A psicóloga Daniela Achette, do programa de cuidados paliativos do Hospital Sírio Libanês, reforça. "Ouvir o outro, a sensação de pertencimento, de corresponsabilidade, é fundamental. São nessas conversas que se sente a importância pelo cuidado também do colega."
Moacyr não precisou de atendimento individual pessoal. "Ter alguém para te ouvir é fundamental. É bom saber que não estamos sozinhos. No meu setor, temos reuniões duas vezes por semana para conversar, falar o que está sendo difícil, entender melhor como estamos sendo vistos. É importante porque, antes da covid, a gente tinha conversas mais descontraídas. Agora é praticamente só sobre a parte técnica da doença."
Ele diz que do início da pandemia para cá a situação melhorou na rede particular, mas está à beira do colapso na pública. "As pessoas estão mais racionais frente ao covid. Não é mais enfrentar o desconhecido. Na parte pública, a gente percebe que está quase um colapso. A gente tem pacientes que não estão conseguindo vagas nas UTIs, precisam ficar na emergência."
Formado há dois anos em Medicina, Lucas Gonçalves está no segundo ano de residência em psiquiatria no Hospital das Clínicas. Ele é um dos responsáveis por fazer o pré-atendimento remoto. "Estabelecer vínculo via internet é um desafio. Mas estamos nos acostumando. É um pouco mais difícil para ter empatia. Do outro lado a pessoa tem de estar em um ambiente físico confortável, longe de outras pessoas, para que consiga falar o que sente e isso muitas vezes não acontece pela correria do dia a dia."
Rotina
A enfermeira Priscila Srancescucci Moleiro trabalha há seis anos no Sírio e na conversa com assistentes sociais descobriu algumas maneiras de controlar o estresse do dia a dia. "Aconselharam a gente a criar um ritual para esquecer os problemas ligados ao trabalho. Há vídeos que nos passam que ensinam técnicas de meditação."
Priscila trabalha de domingo a domingo em turno de seis horas, na parte da manhã, com uma folga semanal. Quando chega em casa, toma um banho e vai brincar com o filho. Depois, aproveita para cozinhar, um dos seus hobbies favoritos. "É com essa rotina que desligo. Tenho evitado ver noticiário o tempo inteiro. Assisto ao jornal somente à noite."
O tempo também ajudou a controlar a ansiedade desses profissionais. Moacyr notou que o equipamento utilizado pelos médicos em seu hospital estava sendo efetivo.
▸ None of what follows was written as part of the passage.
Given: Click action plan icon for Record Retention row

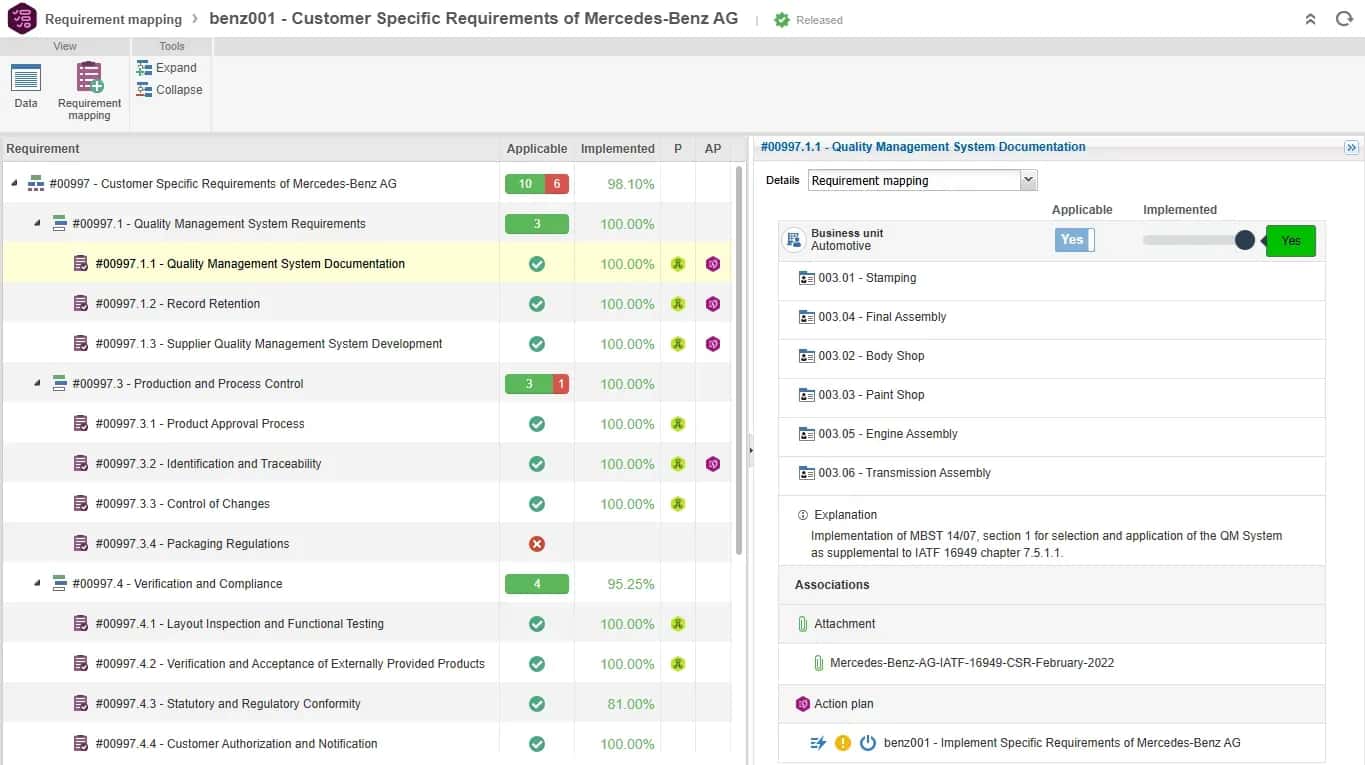Looking at the screenshot, I should [x=713, y=304].
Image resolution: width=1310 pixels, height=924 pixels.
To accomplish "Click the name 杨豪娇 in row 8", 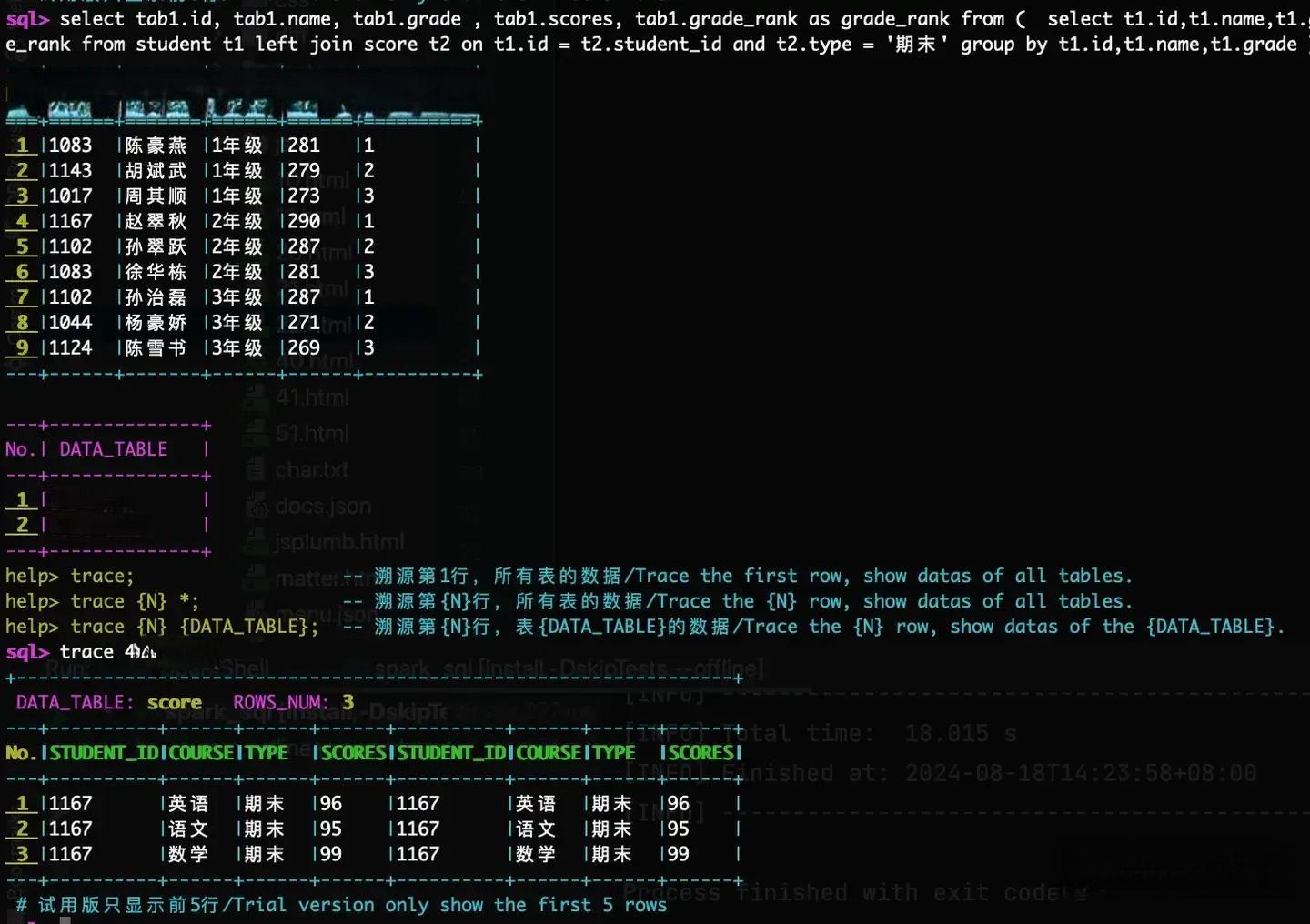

Priscila também percebeu que no Sírio há poucos casos de enfermeiros infectados. No Hospital das Clínicas há uma tensão com a escassez de equipamento médico.
Fukuti vê o combate ao novo coronavírus como uma guerra. "Todos sofrem, mas quem mais sofre são os soldados da guerra, que são os funcionários do setor de saúde. Então é importante cuidar deles direito. Sem eles, estamos perdidos."
Para Moacyr, o Brasil segue um período de incertezas. "Incerteza na redução do número de casos, se há um tratamento adequado, quando voltaremos a rever nossos pais ou avós, quando nossos filhos vão voltar à escola. Neste momento, o melhor a fazer é mudar de planeta porque o cenário futuro contínua incerto e imprevisível."